Work order: Below are the records; output them exactly from the first line through the line with "Open the notifications", stopping there.

Recorded data:

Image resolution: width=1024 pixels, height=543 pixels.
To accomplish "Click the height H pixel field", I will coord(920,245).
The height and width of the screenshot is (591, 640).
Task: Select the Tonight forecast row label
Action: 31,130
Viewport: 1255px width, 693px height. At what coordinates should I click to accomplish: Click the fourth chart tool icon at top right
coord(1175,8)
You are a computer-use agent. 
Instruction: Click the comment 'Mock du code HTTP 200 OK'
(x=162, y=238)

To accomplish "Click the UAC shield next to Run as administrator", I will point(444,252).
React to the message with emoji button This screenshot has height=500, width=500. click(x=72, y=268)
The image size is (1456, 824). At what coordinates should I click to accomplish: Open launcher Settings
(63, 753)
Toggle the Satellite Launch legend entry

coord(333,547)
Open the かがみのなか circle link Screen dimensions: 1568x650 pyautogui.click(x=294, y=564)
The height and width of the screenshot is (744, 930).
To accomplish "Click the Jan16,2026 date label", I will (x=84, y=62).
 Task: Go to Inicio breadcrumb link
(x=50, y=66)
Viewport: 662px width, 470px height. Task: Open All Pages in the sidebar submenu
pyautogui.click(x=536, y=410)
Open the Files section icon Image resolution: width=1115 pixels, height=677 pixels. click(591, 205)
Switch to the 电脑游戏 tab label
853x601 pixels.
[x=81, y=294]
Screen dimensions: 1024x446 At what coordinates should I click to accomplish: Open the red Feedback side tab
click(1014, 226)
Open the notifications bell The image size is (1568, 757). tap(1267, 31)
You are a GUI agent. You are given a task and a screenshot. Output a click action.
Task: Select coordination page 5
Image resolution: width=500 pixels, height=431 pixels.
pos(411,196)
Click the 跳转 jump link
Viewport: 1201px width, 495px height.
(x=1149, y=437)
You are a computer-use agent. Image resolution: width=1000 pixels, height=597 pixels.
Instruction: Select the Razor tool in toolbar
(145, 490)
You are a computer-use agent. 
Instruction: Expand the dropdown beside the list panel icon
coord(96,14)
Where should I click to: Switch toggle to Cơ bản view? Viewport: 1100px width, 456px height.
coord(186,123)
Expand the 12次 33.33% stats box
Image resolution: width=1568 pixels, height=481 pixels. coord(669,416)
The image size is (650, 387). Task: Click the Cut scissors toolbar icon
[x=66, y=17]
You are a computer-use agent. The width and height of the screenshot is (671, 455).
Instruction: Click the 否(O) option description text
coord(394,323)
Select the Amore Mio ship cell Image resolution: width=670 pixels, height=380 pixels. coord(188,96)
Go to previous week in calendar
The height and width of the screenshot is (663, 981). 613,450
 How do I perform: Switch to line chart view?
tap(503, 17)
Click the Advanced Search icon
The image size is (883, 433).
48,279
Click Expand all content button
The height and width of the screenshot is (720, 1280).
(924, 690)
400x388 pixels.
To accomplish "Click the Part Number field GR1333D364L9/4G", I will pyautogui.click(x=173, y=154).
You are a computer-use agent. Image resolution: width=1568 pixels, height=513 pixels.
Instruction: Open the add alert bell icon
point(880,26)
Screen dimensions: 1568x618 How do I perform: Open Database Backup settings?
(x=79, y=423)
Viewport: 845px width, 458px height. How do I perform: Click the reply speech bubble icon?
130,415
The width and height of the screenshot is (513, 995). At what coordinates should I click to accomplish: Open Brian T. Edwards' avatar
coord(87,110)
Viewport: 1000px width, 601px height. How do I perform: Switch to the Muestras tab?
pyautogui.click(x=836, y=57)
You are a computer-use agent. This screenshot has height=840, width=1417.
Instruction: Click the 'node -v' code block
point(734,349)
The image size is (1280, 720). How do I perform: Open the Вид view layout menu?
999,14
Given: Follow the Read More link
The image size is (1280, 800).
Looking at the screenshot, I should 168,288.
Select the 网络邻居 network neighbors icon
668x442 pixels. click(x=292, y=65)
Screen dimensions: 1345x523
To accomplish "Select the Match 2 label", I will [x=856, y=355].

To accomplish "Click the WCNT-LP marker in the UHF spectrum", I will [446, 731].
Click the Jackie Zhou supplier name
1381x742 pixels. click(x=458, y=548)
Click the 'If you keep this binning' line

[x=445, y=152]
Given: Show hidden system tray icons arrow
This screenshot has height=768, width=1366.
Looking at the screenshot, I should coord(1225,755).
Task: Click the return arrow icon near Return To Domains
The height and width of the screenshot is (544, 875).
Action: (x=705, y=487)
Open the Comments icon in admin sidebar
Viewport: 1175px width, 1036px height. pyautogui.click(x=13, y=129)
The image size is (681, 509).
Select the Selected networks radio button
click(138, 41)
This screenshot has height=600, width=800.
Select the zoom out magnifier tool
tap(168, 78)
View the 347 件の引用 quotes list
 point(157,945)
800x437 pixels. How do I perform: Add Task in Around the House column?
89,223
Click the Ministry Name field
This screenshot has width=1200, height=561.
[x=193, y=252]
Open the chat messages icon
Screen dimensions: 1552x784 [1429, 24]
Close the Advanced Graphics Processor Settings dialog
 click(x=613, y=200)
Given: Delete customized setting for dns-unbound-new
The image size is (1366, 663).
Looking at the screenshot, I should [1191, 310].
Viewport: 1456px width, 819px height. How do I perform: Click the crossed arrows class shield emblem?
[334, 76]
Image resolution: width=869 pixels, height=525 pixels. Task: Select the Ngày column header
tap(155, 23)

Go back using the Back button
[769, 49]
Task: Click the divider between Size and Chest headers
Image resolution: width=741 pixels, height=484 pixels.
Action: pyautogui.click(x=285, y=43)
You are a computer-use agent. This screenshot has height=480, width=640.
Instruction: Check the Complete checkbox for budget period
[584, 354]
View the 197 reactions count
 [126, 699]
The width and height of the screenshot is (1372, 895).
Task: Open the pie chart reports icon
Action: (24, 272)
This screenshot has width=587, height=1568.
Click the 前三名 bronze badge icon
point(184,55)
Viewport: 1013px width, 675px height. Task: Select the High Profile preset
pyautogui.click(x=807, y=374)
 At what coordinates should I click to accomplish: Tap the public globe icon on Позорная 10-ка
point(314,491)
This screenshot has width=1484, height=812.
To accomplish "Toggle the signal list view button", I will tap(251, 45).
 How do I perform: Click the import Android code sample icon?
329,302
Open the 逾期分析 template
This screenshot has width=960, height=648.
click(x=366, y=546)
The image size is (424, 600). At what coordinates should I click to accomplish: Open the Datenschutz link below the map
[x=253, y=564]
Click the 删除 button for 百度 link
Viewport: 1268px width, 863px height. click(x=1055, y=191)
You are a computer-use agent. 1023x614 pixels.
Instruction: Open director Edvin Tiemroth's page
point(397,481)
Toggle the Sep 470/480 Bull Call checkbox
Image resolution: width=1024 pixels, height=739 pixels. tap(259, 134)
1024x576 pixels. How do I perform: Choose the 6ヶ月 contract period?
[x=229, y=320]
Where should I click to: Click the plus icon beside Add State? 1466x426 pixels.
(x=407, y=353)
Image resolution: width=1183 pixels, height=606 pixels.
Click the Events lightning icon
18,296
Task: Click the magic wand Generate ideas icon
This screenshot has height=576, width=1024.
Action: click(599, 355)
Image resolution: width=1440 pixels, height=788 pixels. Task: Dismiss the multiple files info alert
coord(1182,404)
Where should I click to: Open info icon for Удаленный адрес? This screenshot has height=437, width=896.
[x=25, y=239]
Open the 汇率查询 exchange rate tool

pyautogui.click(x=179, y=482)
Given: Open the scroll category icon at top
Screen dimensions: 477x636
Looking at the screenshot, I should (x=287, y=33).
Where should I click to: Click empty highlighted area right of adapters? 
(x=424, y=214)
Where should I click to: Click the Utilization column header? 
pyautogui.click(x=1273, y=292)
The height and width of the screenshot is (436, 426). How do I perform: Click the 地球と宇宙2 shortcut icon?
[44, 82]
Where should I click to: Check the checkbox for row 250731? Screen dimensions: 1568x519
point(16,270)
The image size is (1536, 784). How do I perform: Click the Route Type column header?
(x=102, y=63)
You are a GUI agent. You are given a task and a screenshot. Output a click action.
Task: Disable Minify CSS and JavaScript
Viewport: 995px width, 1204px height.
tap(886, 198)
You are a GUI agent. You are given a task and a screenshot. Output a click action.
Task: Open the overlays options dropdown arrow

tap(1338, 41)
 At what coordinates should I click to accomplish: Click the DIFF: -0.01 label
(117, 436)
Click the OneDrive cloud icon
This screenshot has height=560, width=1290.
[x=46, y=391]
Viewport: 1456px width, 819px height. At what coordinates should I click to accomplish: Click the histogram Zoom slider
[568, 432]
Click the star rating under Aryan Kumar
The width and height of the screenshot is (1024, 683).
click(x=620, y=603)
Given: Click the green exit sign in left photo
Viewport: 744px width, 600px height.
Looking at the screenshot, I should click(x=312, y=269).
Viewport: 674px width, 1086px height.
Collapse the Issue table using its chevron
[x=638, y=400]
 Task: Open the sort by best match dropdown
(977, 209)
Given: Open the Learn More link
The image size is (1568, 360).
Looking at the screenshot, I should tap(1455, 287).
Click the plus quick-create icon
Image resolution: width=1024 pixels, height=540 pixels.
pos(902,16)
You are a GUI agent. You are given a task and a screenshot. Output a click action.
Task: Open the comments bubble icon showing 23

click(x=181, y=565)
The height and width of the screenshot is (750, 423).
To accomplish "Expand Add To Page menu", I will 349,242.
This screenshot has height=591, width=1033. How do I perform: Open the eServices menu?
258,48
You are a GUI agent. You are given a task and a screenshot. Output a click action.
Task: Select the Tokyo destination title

Result of this exercise:
Image resolution: width=1024 pixels, height=543 pixels.
To accomplish "Click the height H pixel field", I will coord(920,245).
The height and width of the screenshot is (591, 640).
Task: Select the Tonight forecast row label
Action: 31,130
Viewport: 1255px width, 693px height. At what coordinates should I click to accomplish: Click the fourth chart tool icon at top right
coord(1175,8)
You are a computer-use agent. 
Instruction: Click the comment 'Mock du code HTTP 200 OK'
(x=162, y=238)

To accomplish "Click the UAC shield next to Run as administrator", I will point(444,252).
React to the message with emoji button This screenshot has height=500, width=500. click(x=72, y=268)
The image size is (1456, 824). At what coordinates should I click to accomplish: Open launcher Settings
(63, 753)
Toggle the Satellite Launch legend entry

coord(333,547)
Open the かがみのなか circle link Screen dimensions: 1568x650 pyautogui.click(x=294, y=564)
The height and width of the screenshot is (744, 930).
To accomplish "Click the Jan16,2026 date label", I will (x=84, y=62).
 Task: Go to Inicio breadcrumb link
(x=50, y=66)
Viewport: 662px width, 470px height. Task: Open All Pages in the sidebar submenu
pyautogui.click(x=536, y=410)
Open the Files section icon Image resolution: width=1115 pixels, height=677 pixels. click(591, 205)
Switch to the 电脑游戏 tab label
853x601 pixels.
[x=81, y=294]
Screen dimensions: 1024x446 At what coordinates should I click to accomplish: Open the red Feedback side tab
click(1014, 226)
Open the notifications bell The image size is (1568, 757). tap(1267, 31)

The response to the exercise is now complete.